### Description of the task
In the entries that follow, the first line to write out is the one containing "Task: Select the 'Choose a theme' label", and the last is the one containing "Tick the checkbox". Reproduce that stretch exactly, with nothing before or after it.

### Data provided
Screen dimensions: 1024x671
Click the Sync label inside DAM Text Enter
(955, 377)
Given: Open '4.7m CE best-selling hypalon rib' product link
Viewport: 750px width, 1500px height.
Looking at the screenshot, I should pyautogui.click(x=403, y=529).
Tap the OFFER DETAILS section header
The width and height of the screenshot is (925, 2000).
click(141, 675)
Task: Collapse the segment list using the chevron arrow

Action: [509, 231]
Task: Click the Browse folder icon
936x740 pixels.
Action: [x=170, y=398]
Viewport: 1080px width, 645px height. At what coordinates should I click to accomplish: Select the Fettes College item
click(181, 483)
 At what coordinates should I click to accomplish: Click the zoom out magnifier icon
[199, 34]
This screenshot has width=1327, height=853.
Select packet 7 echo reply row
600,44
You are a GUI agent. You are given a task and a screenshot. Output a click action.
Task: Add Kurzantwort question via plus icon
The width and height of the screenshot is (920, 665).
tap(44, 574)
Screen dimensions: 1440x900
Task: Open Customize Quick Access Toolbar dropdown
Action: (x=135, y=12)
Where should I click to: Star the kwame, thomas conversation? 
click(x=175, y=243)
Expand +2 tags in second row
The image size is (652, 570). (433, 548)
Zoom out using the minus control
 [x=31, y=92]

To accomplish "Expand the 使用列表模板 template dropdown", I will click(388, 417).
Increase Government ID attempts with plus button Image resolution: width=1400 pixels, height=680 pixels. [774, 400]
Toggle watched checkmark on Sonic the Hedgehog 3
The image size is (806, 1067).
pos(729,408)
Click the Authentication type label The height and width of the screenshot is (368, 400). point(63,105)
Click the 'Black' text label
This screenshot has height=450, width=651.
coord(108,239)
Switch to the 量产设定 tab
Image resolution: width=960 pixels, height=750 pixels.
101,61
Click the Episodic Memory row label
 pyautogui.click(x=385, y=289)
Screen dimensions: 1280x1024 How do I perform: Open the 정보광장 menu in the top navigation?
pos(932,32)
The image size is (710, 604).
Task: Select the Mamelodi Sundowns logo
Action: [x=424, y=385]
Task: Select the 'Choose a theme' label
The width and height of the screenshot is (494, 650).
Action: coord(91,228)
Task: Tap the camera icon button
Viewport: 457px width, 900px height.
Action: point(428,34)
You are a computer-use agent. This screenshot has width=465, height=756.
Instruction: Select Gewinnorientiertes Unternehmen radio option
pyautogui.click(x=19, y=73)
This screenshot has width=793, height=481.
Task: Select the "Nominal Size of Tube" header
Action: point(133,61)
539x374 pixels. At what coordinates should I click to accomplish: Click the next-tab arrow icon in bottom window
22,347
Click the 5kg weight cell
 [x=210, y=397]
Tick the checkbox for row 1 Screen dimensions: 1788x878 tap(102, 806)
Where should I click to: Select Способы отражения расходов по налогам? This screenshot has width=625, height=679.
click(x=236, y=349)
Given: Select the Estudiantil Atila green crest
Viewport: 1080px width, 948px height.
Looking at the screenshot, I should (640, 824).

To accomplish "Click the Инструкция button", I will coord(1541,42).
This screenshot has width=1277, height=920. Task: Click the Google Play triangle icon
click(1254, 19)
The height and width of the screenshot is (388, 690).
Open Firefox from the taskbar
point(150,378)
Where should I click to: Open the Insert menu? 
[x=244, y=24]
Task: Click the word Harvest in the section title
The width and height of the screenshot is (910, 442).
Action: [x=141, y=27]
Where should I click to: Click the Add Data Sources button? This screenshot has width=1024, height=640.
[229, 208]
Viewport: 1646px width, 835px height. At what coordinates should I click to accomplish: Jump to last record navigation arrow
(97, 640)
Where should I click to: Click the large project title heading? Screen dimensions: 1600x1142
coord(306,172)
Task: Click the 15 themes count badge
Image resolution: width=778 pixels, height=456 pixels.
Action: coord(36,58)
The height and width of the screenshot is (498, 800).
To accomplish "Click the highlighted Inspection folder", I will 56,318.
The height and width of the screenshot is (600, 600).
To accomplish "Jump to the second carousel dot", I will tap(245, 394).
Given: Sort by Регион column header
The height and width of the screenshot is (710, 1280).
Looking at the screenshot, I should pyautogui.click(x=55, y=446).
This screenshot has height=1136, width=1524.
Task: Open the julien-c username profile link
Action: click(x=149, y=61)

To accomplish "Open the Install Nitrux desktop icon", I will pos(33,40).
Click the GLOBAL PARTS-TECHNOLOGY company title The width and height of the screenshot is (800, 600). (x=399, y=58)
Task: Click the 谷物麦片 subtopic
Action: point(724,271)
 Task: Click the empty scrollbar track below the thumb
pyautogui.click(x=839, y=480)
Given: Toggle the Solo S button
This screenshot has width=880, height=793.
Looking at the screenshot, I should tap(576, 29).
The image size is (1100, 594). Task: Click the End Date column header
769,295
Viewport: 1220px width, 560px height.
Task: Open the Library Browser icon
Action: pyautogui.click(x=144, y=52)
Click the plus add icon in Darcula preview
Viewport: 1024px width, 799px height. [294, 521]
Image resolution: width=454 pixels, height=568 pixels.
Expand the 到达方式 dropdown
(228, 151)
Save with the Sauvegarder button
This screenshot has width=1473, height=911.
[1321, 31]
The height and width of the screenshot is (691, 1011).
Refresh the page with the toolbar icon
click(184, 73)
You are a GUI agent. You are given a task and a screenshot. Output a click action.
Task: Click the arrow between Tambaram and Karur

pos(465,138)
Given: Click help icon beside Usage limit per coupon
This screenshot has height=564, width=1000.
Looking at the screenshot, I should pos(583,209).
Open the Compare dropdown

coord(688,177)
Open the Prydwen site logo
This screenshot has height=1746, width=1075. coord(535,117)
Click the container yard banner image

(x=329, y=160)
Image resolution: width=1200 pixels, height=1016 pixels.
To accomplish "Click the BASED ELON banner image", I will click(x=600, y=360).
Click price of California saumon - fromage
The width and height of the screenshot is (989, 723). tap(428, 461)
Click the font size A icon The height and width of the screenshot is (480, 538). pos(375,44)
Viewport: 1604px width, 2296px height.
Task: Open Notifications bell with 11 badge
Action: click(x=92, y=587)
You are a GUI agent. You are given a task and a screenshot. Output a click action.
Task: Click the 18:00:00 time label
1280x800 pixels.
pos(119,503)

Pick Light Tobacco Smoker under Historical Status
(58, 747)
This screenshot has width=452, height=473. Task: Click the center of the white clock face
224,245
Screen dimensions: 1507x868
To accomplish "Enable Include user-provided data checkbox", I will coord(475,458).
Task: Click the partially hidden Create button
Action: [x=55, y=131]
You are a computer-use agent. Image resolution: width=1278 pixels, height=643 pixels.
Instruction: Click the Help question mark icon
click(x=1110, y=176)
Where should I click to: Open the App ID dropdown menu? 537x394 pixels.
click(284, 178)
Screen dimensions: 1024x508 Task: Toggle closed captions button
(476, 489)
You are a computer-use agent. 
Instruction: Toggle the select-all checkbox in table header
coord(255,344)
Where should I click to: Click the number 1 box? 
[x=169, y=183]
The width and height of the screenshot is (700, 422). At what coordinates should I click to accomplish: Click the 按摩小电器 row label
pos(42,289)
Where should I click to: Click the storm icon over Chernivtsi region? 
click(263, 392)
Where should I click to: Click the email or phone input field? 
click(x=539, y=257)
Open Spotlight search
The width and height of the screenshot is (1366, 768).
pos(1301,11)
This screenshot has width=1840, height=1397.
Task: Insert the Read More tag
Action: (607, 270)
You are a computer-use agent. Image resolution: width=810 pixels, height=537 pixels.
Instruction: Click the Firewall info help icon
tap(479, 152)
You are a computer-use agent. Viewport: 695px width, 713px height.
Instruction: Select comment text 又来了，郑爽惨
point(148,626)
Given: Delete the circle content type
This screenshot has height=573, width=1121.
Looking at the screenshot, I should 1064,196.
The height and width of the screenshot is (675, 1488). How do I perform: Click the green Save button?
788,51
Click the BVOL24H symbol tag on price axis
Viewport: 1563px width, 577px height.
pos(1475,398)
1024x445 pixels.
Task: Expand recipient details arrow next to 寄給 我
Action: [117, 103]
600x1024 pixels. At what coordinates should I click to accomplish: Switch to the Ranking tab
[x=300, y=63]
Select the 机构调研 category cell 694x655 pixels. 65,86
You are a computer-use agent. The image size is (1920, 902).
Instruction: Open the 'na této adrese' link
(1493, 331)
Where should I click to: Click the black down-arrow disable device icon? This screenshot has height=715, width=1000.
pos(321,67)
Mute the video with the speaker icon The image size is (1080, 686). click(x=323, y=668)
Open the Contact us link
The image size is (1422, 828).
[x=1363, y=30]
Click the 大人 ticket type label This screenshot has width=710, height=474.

### Task answer
Task: Select the 'Choose a theme' label
The width and height of the screenshot is (494, 650).
Action: coord(91,228)
Task: Tap the camera icon button
Viewport: 457px width, 900px height.
Action: point(428,34)
You are a computer-use agent. This screenshot has width=465, height=756.
Instruction: Select Gewinnorientiertes Unternehmen radio option
pyautogui.click(x=19, y=73)
This screenshot has width=793, height=481.
Task: Select the "Nominal Size of Tube" header
Action: point(133,61)
539x374 pixels. At what coordinates should I click to accomplish: Click the next-tab arrow icon in bottom window
22,347
Click the 5kg weight cell
 [x=210, y=397]
Tick the checkbox for row 1 Screen dimensions: 1788x878 tap(102, 806)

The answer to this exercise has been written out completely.